» About this task
Each line between the one holding "Task: Click the 200000 iteration axis label" and the end of the material below, both included, is to be transcribed word for word, with pictures left out.
Top of Raw data
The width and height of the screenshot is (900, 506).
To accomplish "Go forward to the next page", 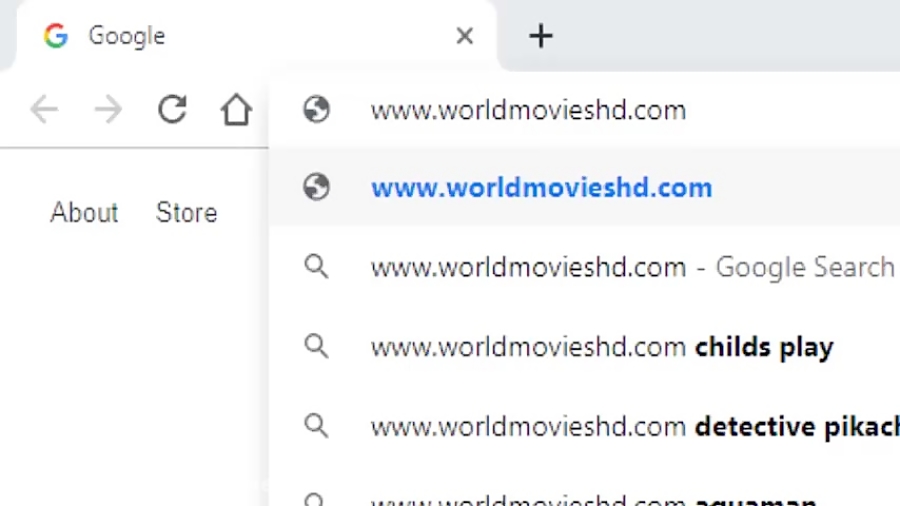I will point(108,109).
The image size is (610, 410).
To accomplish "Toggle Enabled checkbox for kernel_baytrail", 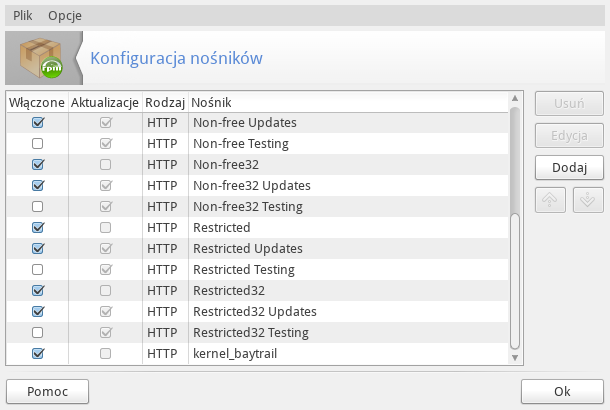I will click(38, 353).
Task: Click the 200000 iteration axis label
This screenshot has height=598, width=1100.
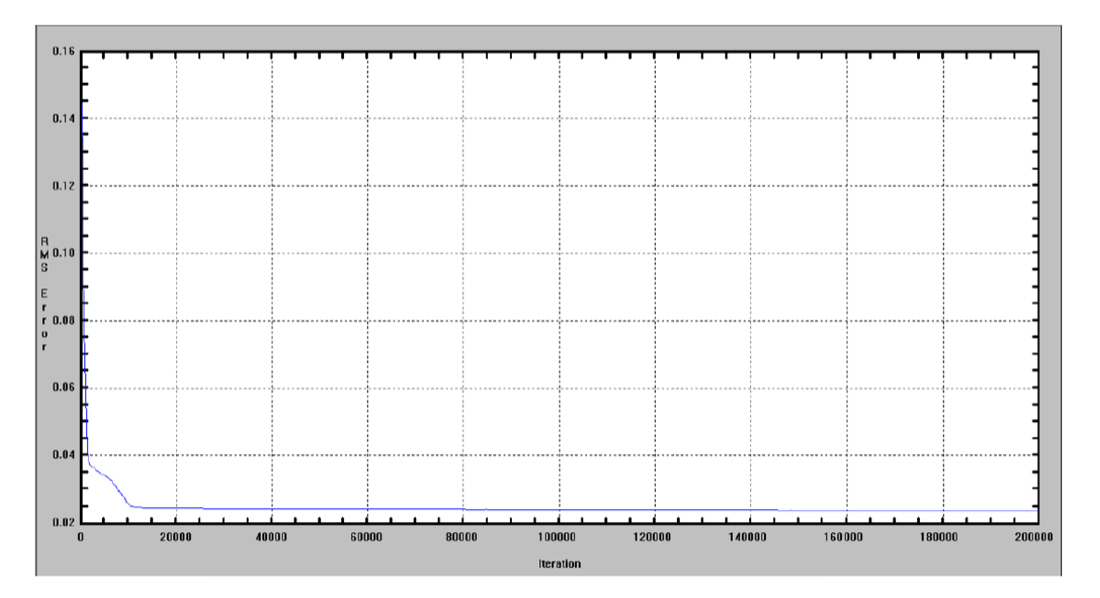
Bottom of Raw data
» Answer for this exercise
Task: Click the 200000 iteration axis label
This screenshot has height=598, width=1100.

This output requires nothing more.